Proposition 27

Some scary talented friends have come up with another 48-hour movie. Should you be in Philadelphia, this will be a worthwhile outing. For those of us who are not, looking forward to the wide release on 2,400 screens, or at least the streaming Quicktime version.

Postscript, 1:12 PM: I should note that watching Terrence Ryan running for his life will always be a treasured memory for me. And I’d gladly sit through some Shockwave advercrap to see Craig’s Variety Hour. So, Wumpus, when’s the deal with Atom Films? Perhaps you know someone who could walk you through it?

Crucial programming tool

This programming utility should really make a difference in my workflow.

The Commentator uses revolutionary real-time language processing to actually grok your code and add the necessary comments on the fly. No more doco to slow you down. Just install The Commentator and watch as your coding elegance is eloquently decorated with insightful, nuanced commentary …as you type.

Before you get too excited, note that it was published on the first day of April. Still worth a look.

Modern amenities

A friend of mine is coming to Washington and staying at the Red Roof Inn, so I was checking out the neighborhood for her. This amenity brought me up short:

This location offers interior corridors

So now I’m going to spend the rest of the day visualizing back before they installed those corridors and their customers had to use the catwalks suspended nine stories over downtown DC.

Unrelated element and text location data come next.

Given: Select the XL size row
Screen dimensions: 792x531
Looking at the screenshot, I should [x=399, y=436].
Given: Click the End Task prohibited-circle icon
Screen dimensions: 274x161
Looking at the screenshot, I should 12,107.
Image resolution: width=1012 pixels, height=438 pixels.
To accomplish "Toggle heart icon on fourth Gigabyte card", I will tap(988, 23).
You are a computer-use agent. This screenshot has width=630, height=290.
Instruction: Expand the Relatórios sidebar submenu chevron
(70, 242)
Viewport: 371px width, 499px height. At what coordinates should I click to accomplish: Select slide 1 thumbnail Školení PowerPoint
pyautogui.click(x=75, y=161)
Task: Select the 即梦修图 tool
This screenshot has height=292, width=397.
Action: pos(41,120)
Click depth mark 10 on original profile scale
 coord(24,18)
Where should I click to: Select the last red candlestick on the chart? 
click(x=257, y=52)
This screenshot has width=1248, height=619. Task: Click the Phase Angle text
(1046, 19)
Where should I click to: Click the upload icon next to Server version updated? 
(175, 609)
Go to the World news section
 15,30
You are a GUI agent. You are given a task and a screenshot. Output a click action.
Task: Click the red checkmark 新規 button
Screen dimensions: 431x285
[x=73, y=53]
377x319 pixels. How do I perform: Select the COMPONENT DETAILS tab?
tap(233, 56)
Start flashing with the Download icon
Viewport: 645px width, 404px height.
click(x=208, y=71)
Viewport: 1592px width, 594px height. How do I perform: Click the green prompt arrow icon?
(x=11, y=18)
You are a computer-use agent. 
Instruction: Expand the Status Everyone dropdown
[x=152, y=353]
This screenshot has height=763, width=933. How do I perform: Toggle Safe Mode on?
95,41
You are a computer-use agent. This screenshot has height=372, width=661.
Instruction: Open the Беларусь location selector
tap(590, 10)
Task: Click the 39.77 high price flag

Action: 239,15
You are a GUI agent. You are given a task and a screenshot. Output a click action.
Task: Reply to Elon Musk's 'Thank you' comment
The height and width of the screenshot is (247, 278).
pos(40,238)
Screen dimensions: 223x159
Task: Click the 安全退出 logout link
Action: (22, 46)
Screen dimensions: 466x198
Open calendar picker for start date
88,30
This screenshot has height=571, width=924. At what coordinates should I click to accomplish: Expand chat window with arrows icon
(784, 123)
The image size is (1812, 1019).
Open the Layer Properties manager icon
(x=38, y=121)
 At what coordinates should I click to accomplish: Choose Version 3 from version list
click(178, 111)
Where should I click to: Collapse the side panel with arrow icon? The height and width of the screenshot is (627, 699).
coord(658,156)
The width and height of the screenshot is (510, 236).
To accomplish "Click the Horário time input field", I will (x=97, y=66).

Thank God he didn’t use a $1,000 bill

See if you can count all of the instances of monumental stupidity in this story:

[O]n the morning of Feb. 20, [Mike Bolesta] buys a new radio-CD player for his 17-year-old son Christopher’s car. He pays the $114 installation charge with 57 crisp new $2 bills, which, when last observed, were still considered legitimate currency in the United States proper. The $2 bills are Bolesta’s idea of payment, and his little comic protest, too.

For this, Bolesta, Baltimore County resident, innocent citizen, owner of Capital City Student Tours, finds himself under arrest.

Finds himself, in front of a store full of customers at the Best Buy on York Road in Lutherville, locked into handcuffs and leg irons.

Finds himself transported to the Baltimore County lockup in Cockeysville, where he’s handcuffed to a pole for three hours while the U.S. Secret Service is called into the case.

Stop Bolton, 2005 edition

Wade Boese with some reasons why John Bolton shouldn’t be trusted with anything more important than a model train set.

[A]lthough Bolton can point to a few successes on his watch, his uncompromising mindset prevented some potential nonproliferation breakthroughs. His legacy as he seeks confirmation as U.S. ambassador to the United Nations is largely one of jilted and discarded treaties, offended diplomatic counterparts, and lingering proliferation dangers that the Bush administration refused to confront directly.

More here.

Mickey, Donald shot — film at 11

Flabbergasting.

Florida’s legislature has approved a bill that would give residents the right to open fire against anyone they perceive as a threat in public, instead of having to try to avoid a conflict as under prevailing law.

Republican Governor Jeb Bush, who has said he plans to sign the bill, says it is “a good, commonsense, anti-crime issue.” The bill, supported by the influential National Rifle Association, was approved by both houses of the Republican-run legislature on Tuesday.

Note the phrase “perceive as a threat”. So basically, blow away anyone you like if you can later claim you thought they were dangerous?

In case you didn’t get your fill last week

Courtesy of the Museum of Hoaxes, the Top 100 April Fool’s Hoaxes of all time. My favorite:

On March 31, 1940 the Franklin Institute issued a press release stating that the world would end the next day. The release was picked up by radio station KYW which broadcast the following message: “Your worst fears that the world will end are confirmed by astronomers of Franklin Institute, Philadelphia. Scientists predict that the world will end at 3 P.M. Eastern Standard Time tomorrow. This is no April Fool joke. Confirmation can be obtained from Wagner Schlesinger, director of the Fels Planetarium of this city.”

Although maybe it would have been nice to live in an era when scientists had this much credibility.